Sunday, September 26, 2010

NOT POLITICS BUT

There is what would best be described as a political puff-piece in the October issue of ‘The Atlantic’ magazine.

I don’t want to interject politics on this site so I am only mentioning that element of the article that I think has some direct relevance to SO matters.

The article is entitled ‘The Salesman’ and covers pages 93-105 of the print edition. It is about the political career of the current Vice-President.

On page 97 the author, Mark Bowden, reveals about Biden that “as a senator, his proudest legislative accomplishment was the Violence Against Women Act of 1994, which broadened law enforcement’s tools to protect women from abusive partners”.

I won’t get into what this says about Biden himself but I want to comment a bit on the entire trajectory of the politics that led to that Act and to the almost simultaneous Domestic Violence and SO Mania regimes.

What you have to do: Output the entire blog post about The Atlantic article word for word. The items that come next are separate material and have no connection to the blog post.

(Stored dataset items)
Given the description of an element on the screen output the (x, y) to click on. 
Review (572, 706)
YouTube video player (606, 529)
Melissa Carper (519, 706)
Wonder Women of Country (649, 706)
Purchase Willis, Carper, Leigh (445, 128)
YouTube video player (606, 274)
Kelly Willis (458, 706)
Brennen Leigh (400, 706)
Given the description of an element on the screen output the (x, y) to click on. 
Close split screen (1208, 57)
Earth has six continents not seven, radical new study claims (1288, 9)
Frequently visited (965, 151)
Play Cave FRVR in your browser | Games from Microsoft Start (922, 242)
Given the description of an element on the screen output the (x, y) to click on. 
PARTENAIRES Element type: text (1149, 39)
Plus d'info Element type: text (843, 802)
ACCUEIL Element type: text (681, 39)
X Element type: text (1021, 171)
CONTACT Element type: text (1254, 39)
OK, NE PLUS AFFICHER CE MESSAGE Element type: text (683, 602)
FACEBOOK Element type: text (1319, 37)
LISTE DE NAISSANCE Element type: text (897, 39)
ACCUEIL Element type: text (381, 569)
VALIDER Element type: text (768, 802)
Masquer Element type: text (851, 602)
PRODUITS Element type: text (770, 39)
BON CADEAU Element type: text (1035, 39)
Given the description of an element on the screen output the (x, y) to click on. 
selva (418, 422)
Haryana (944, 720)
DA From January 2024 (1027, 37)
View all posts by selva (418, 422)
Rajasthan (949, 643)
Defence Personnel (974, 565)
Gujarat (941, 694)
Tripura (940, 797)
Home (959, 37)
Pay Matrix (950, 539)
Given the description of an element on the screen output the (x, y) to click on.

Written response:
Sunday, September 26, 2010

NOT POLITICS BUT

There is what would best be described as a political puff-piece in the October issue of ‘The Atlantic’ magazine.

I don’t want to interject politics on this site so I am only mentioning that element of the article that I think has some direct relevance to SO matters.

The article is entitled ‘The Salesman’ and covers pages 93-105 of the print edition. It is about the political career of the current Vice-President.

On page 97 the author, Mark Bowden, reveals about Biden that “as a senator, his proudest legislative accomplishment was the Violence Against Women Act of 1994, which broadened law enforcement’s tools to protect women from abusive partners”.

I won’t get into what this says about Biden himself but I want to comment a bit on the entire trajectory of the politics that led to that Act and to the almost simultaneous Domestic Violence and SO Mania regimes.